The Levels of the Mind
Natural meditation is the ability to access a different level of the mind than you normally use. In daily life, the mind you use is focused on mental activity and external demands. There are a thousand things to do, and you need to be able to achieve everyday demands and duties. You also access a level of desires, wishes, hopes, and dreams. Everyone is on the path of desire from early infancy. It can be a pleasurable path or a painful one, but in either case the ego is constantly telling you what it wants.
Life would be almost meaningless if lived entirely from this level. The ego’s demands are endless, and even when you are fortunate enough to get almost everything that “I, me, and mine” wants, there are unresolved problems. In prosperous societies, millions of people take drugs to treat their anxiety and depression, for example. The ego is insecure and easily threatened by external forces and intimidated by stronger egos. More importantly, there is no single desire that will bring meaning to your life once it has been achieved.

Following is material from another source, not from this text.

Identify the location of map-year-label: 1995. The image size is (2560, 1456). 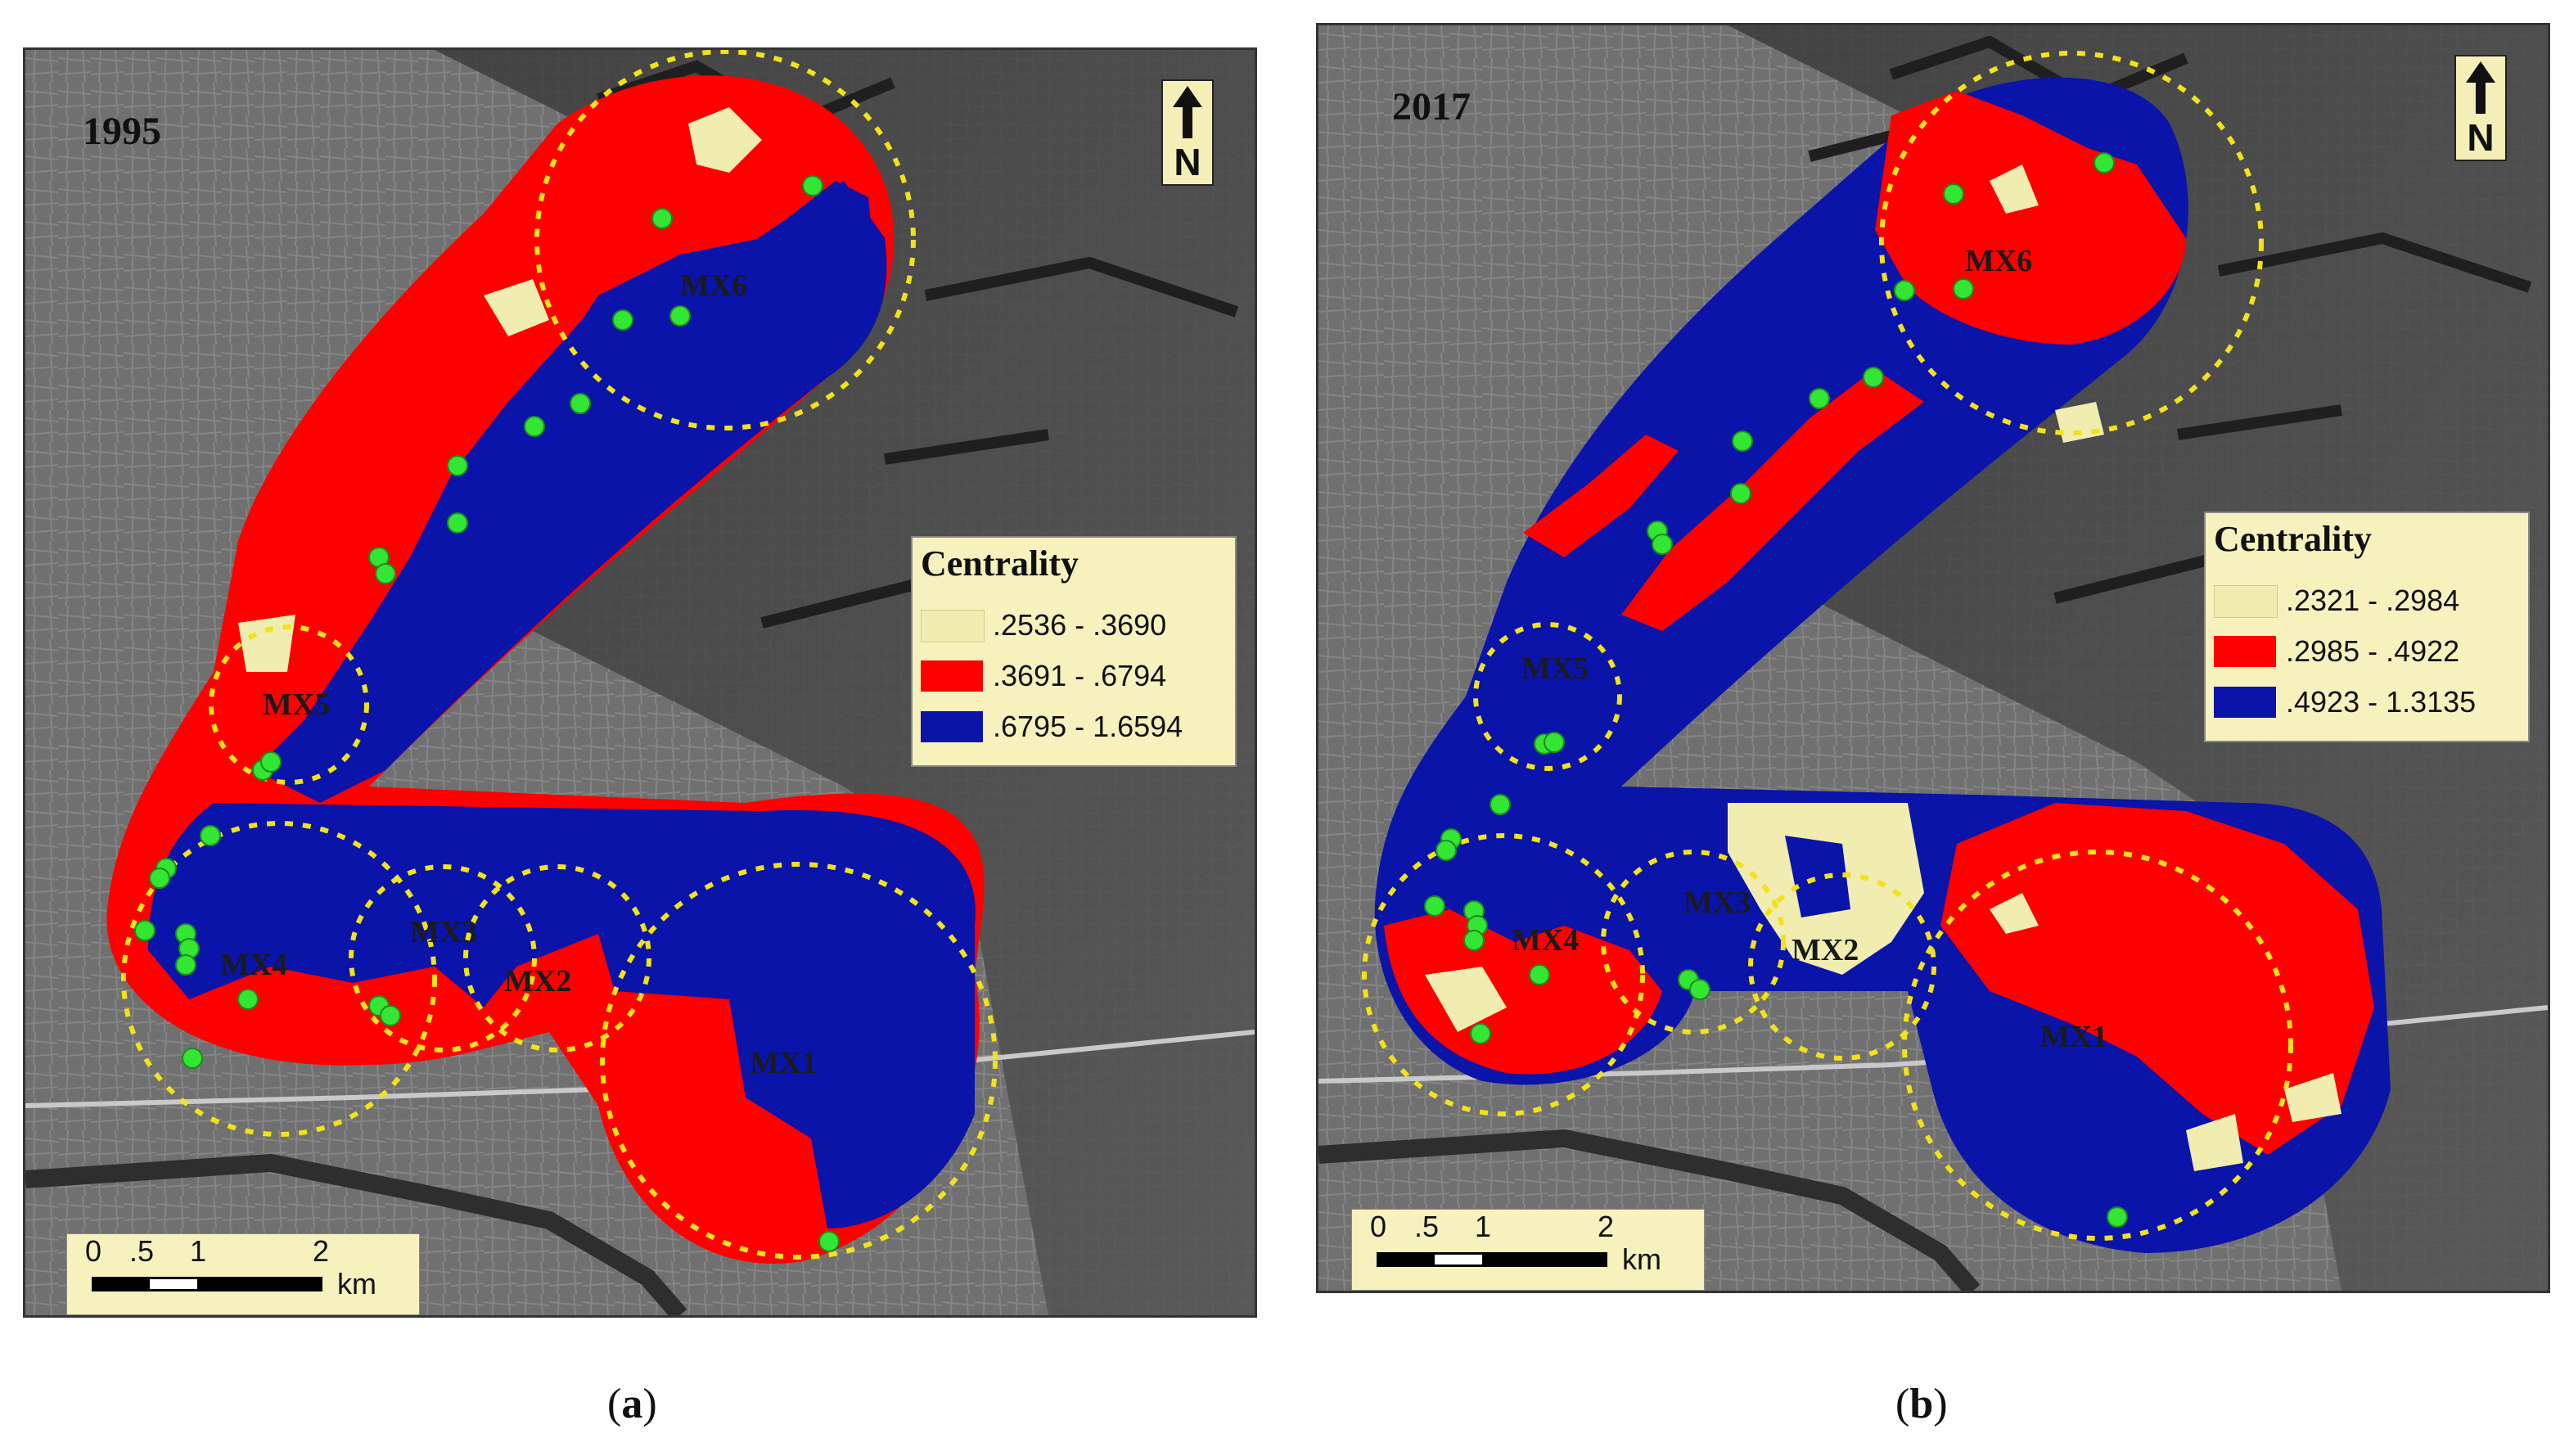
(122, 132).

Meaning and purpose arise from a different level of the mind. Whether you are talking about being of service, showing compassion, or worshiping a higher, transcendent being, the mind seeks a source for these thoughts and actions. The search leads inward, and when you go inward, you are meditating. Some people are so fascinated by the inward gaze that they find it natural to set time aside for prayer, contemplation, and self-reflection. For them, the practice of meditation constitutes this alone time.
But even if you do not see yourself as a natural meditator, you are. Everyone needs alone time, down time, a refuge from the demands of the world “out there.” You are not a marionette whose strings are being pulled by outside forces. You are a conscious being who chooses when to be inward and when not to be. This is an ability that is independent of personality type. Introverts are happiest in the inner domain, extroverts in the outer domain. But both realms are interpreted by the silent observer who knits them together into the whole picture of reality.

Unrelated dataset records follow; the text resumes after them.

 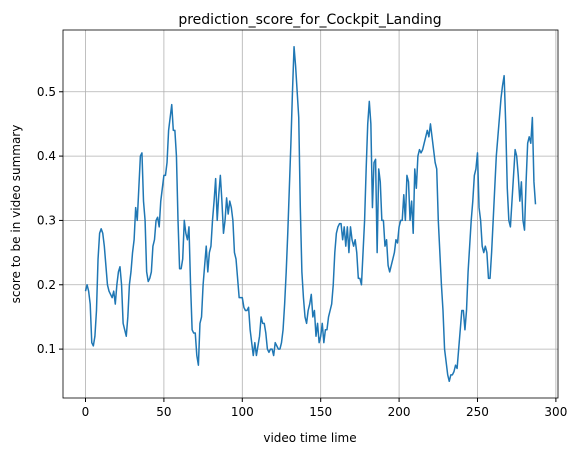 What do you see at coordinates (478, 412) in the screenshot?
I see `x-tick-label: 250` at bounding box center [478, 412].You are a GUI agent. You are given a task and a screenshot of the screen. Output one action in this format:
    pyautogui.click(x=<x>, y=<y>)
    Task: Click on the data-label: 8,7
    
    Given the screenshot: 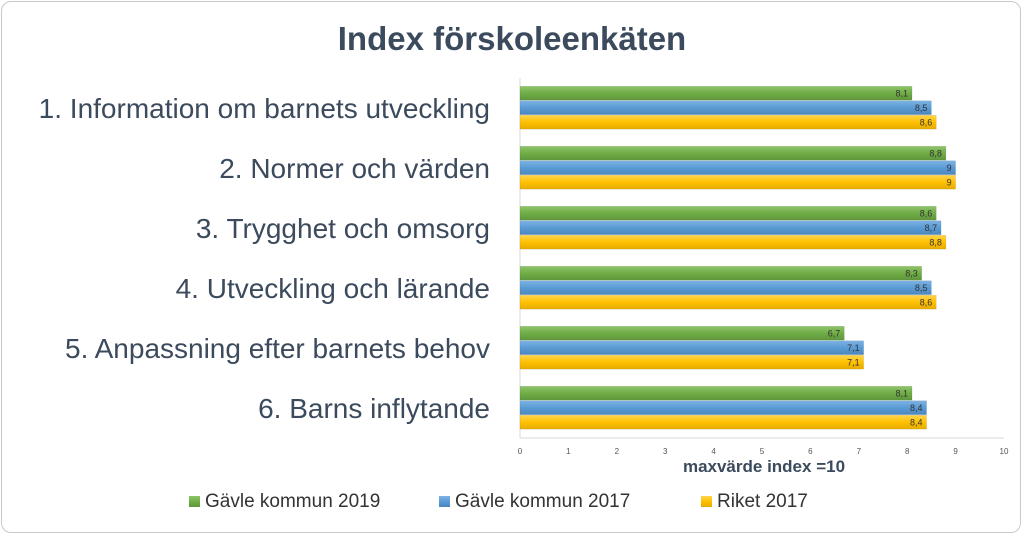 What is the action you would take?
    pyautogui.click(x=932, y=228)
    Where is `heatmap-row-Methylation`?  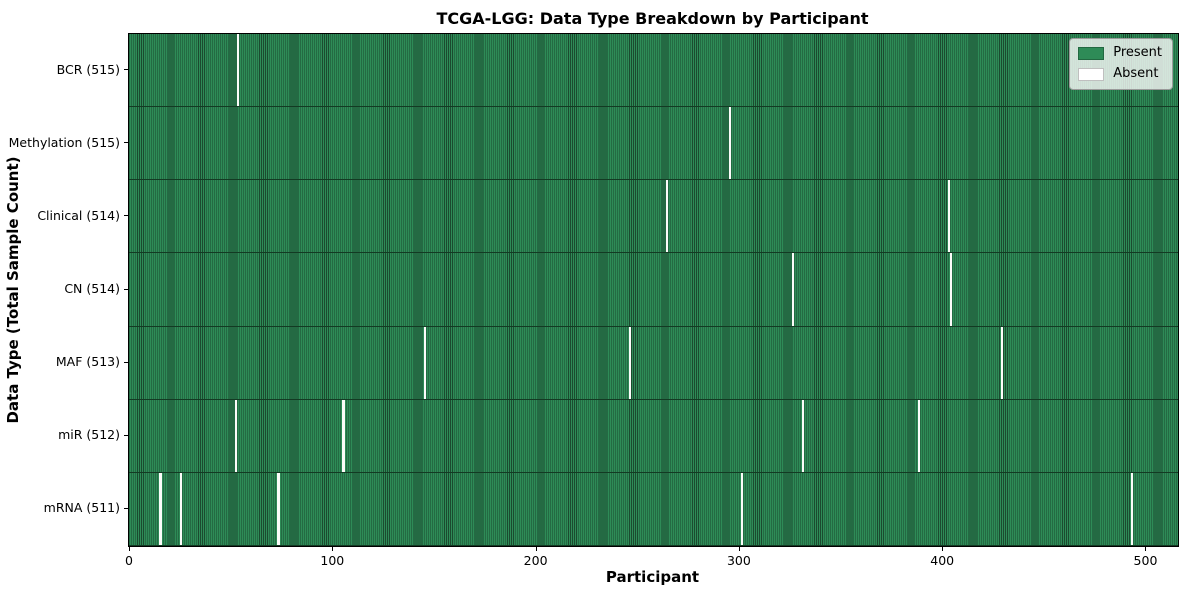 heatmap-row-Methylation is located at coordinates (654, 144).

Why Turn to Meditation Practice?
Meditation expresses that desire to be whole, and since no one exists without both an inner life and an outer life, you have another reason to consider meditation natural. Why, then, do you have to turn to meditation teachers and practices? The main reason is that you overlook the desire for wholeness. You reach a state of imbalance by focusing on external events. Second, many people are afraid of what their inner world looks like. They go into denial about the darkness they are afraid to see in themselves. Yet if negative aspects of the psyche are undeniable, they can only be healed from the inside.

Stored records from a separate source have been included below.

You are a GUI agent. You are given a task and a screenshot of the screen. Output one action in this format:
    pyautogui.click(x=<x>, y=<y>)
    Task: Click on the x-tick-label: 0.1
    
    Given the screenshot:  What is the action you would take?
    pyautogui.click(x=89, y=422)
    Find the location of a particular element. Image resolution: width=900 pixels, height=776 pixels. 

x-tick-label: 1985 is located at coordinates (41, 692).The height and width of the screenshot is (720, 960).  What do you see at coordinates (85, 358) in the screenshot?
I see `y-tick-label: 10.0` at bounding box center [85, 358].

The practice of meditation gets around the shock of facing your own inner fears, bad memories, old traumas, and personal insecurity by making the inner path a smoother, gentler process. The deepest part of the mind is self-healing, if given a chance. Like your body, the mind wants to return to the state of natural balance. You cannot think your way there. You have to allow consciousness to repair itself.
Finally, meditation is natural because of the unquenchable desire to grow, expand, and evolve. Being human is endlessly creative, constantly looking for new horizons to explore. This is true of every young child gleefully running around to explore the house, the yard, the neighborhood.
As an adult, you suppress and limit your urge to expand and explore. The practice of meditation restores you to a natural instinct that is purely human, an instinct that makes life not just more meaningful but more evolved—the tradition of meditation teaches that there is infinite love, compassion, creativity, and intelligence at your source. Developing the practice of meditation allows you to become more of who you really are and what you really want from life. But it wouldn’t be possible if you weren’t a natural meditator to start with.